- WHAT THE TASK ASKS -
I need every line that includes the word "Given" copied from the material.

- DATASET RECORDS -
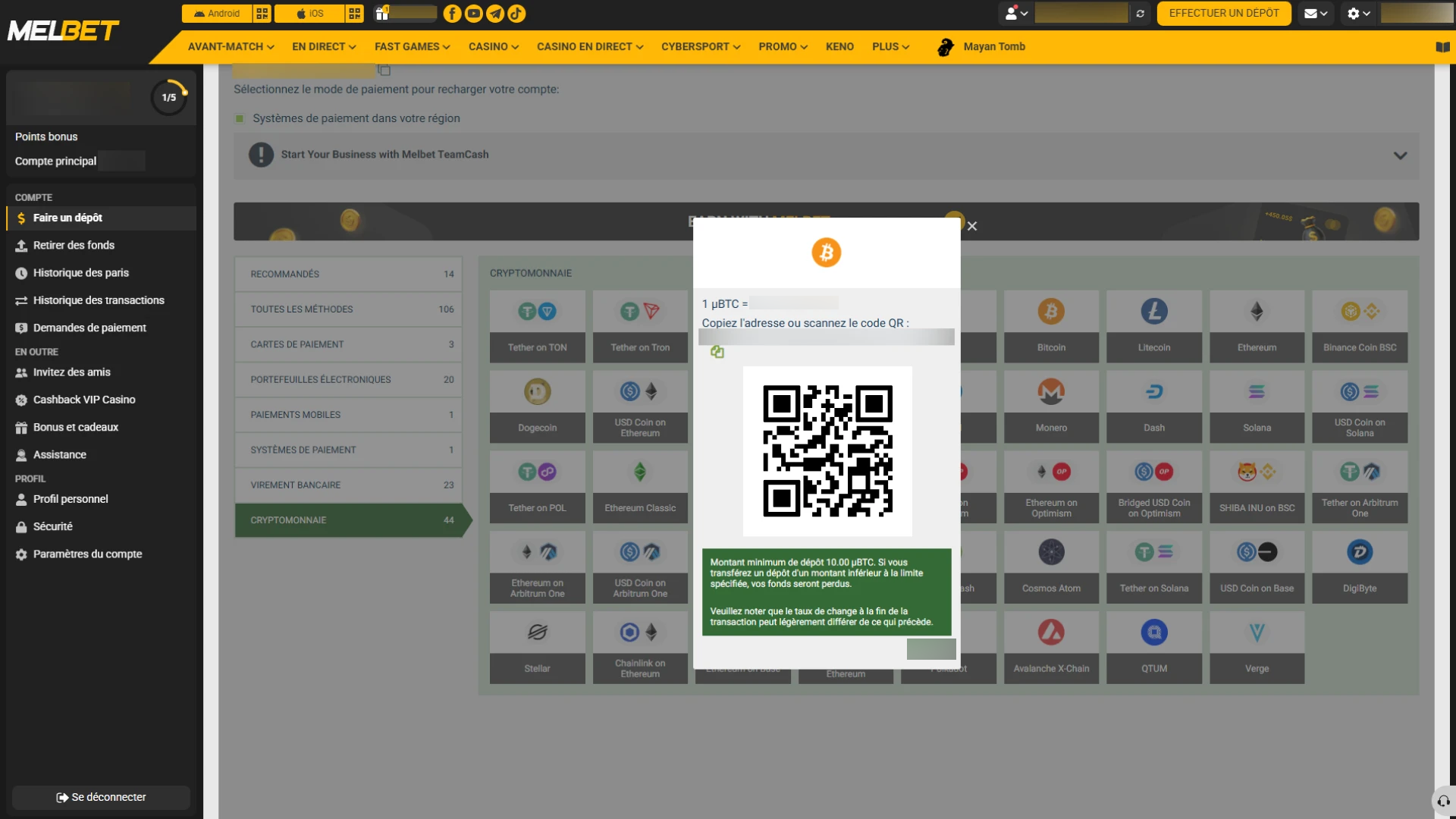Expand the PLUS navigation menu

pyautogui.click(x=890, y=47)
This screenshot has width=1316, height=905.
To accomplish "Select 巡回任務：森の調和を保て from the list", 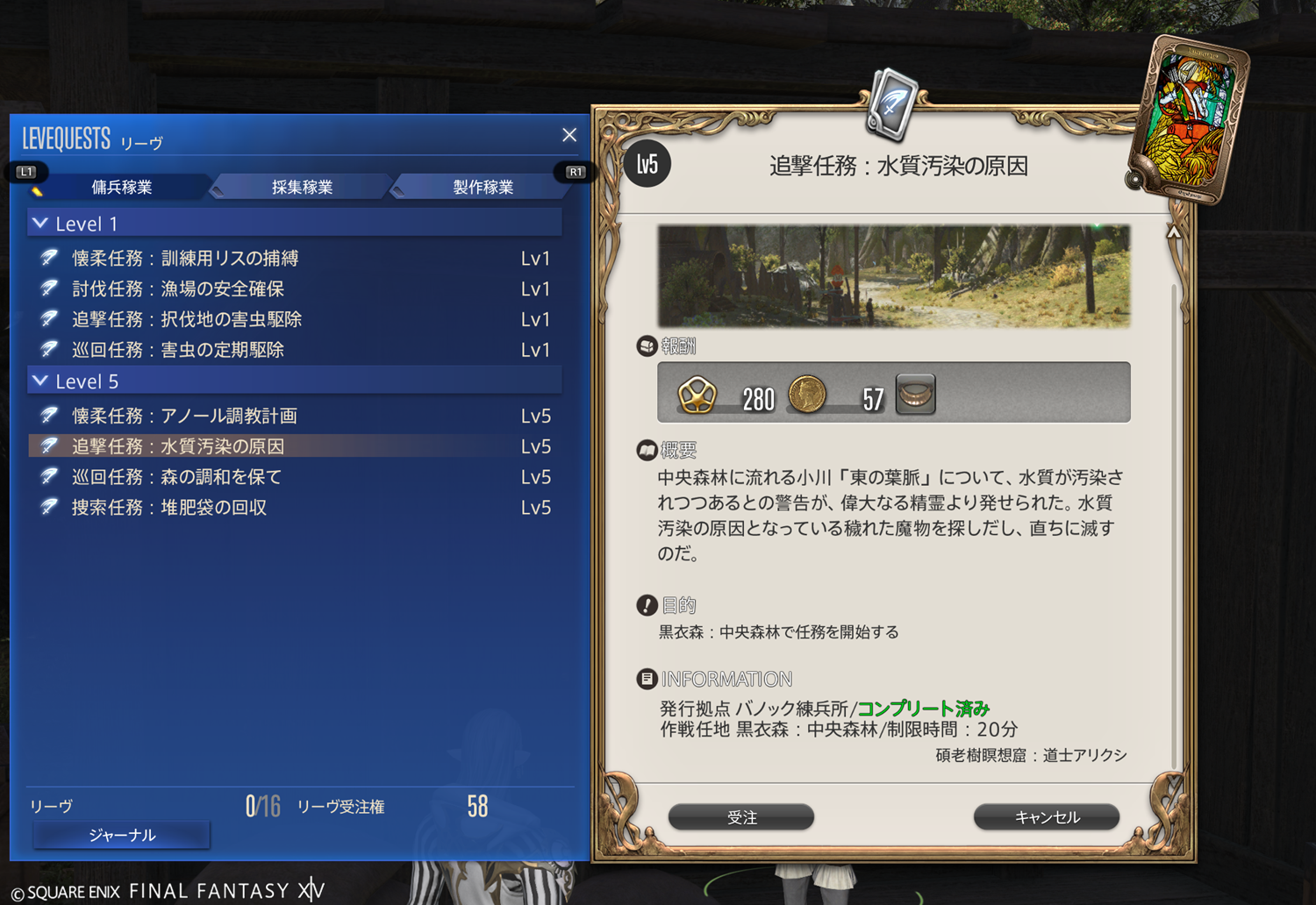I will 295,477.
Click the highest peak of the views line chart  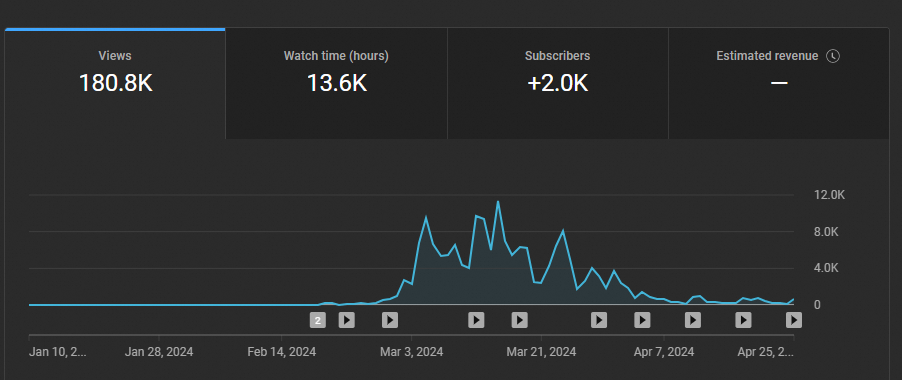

--

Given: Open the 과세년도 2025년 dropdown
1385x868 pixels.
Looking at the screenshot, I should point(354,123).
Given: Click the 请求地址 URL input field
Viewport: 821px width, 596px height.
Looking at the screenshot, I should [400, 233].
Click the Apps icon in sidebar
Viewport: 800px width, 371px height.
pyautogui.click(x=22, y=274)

- EXERCISE SOLUTION -
Given: Open the 과세년도 2025년 dropdown
Given: Click the 请求地址 URL input field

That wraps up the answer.